Electro/physiology (E)
Gabrielle Kasten
Doctor of Audiology Student
University of Texas at Austin
University of Texas at Austin
Austin, Texas
Disclosure(s): No financial or nonfinancial relationships to disclose.
Julia Campbell, AuD, PhD
Clinical Associate Professor and Primary Investigator
The University of Texas at Austin, Department of Speech, Language, and Hearing Sciences and the Central Sensory Processes Laboratory
austin, Texas
Disclosure(s): No financial or nonfinancial relationships to disclose.
Lauren Ralston, Au.D. (she/her/hers)
Clinical Audiologist and Ph.D. Student
The University of Texas at Austin, Department of Speech, Language, and Hearing Sciences
Central Sensory Processes Laboratory
Austin Ear, Nose, and Throat Clinic - Neurotology/Otology
Austin, Texas
Disclosure(s): No financial or nonfinancial relationships to disclose.
Audiological patients report difficulty hearing in noise despite normal hearing test results. Decreased wave I amplitude of the auditory brainstem response has been linked with synaptopathy. Another factor is sensory gating. This automatic filtering mechanism may suppress repetitive noise, but if deficient, is linked with worse speech-perception-in-noise (SPiN). It’s unknown if these two factors are related or separate in contributing to SPiN. Our project aims to examine the relationship between peripheral function or possible synaptopathy, central gating function, and SPiN outcomes in normal-hearing listeners to determine whether an interaction between subclinical peripheral deficits and central function may affect SPiN ability.
Summary:
A common complaint is that individuals struggle to hear in the presence of background noise, yet when they receive a standard hearing test, results appear normal.

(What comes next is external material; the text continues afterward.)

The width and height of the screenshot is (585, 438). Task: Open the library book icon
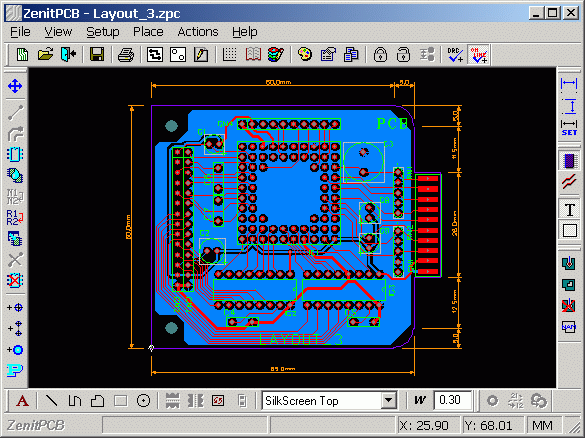tap(253, 55)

Recent research suggests several factors that may contribute to speech perception-in-noise (SPiN) variability that conventional audiometry cannot measure. One factor is cochlear synaptopathy (CS) or “hidden hearing loss,” which consists of acute loss of afferent nerve terminals between the inner hair cells and post-synaptic nerve terminals and delayed cochlear nerve degeneration. CS may be measured through decreased wave I amplitude of the ABR, which represents neural firing in cranial nerve VIII (Kujawa and Liberman, 2009).
Another factor that has been implicated in SPiN in normal hearing is decreased central inhibition (Campbell et al., 2023; Janse, 2012). Inhibition provides suppression of irrelevant or non-target stimuli, which is important for processing speech information in background noise (Janse, 2012). This mechanism can be evaluated using the cortical auditory evoked potential (CAEP) gating response to identical pairs of acoustic stimuli. Typical gating should show a significant decrease in the CAEP response to the second stimulus in the pair (S2) versus the first (S1), as the stimulus is deemed non-novel (Javitt and Freedman, 2015).
Specific Aim 1: To record wave I via ABR in normal-hearing listeners with and without SPiN deficits. For this specific aim, we used a 13.3-sec click presented monaurally at 80 dB and 70 dB nHL in listeners with and without SPiN deficits. This decreased stimulus rate and increased stimulus intensity were chosen in an attempt to ensure that wave I was enhanced (Kamerer et al., 2020). We hypothesize that listeners with SPiN deficits will show a significantly atypical wave I.
Specific Aim 2: To examine sensory gating via CAEPs in normal-hearing listeners with and without SPiN deficits. Gating stimuli consisted of 250 Hz tonal pairs presented at 50 dB HL in soundfield. We hypothesize that listeners with SPiN deficits will show a significantly worse gating response via amplitude difference values.
Specific Aim 3: To determine whether synaptopathy and gating may interact (i.e., evidence of synaptopathy and gating deficits are related, resulting in worse SPiN) or whether these are separate mechanisms. Based on pilot data, we hypothesize that these peripheral and central mechanisms operate independently in contributing to SPiN in normal hearing.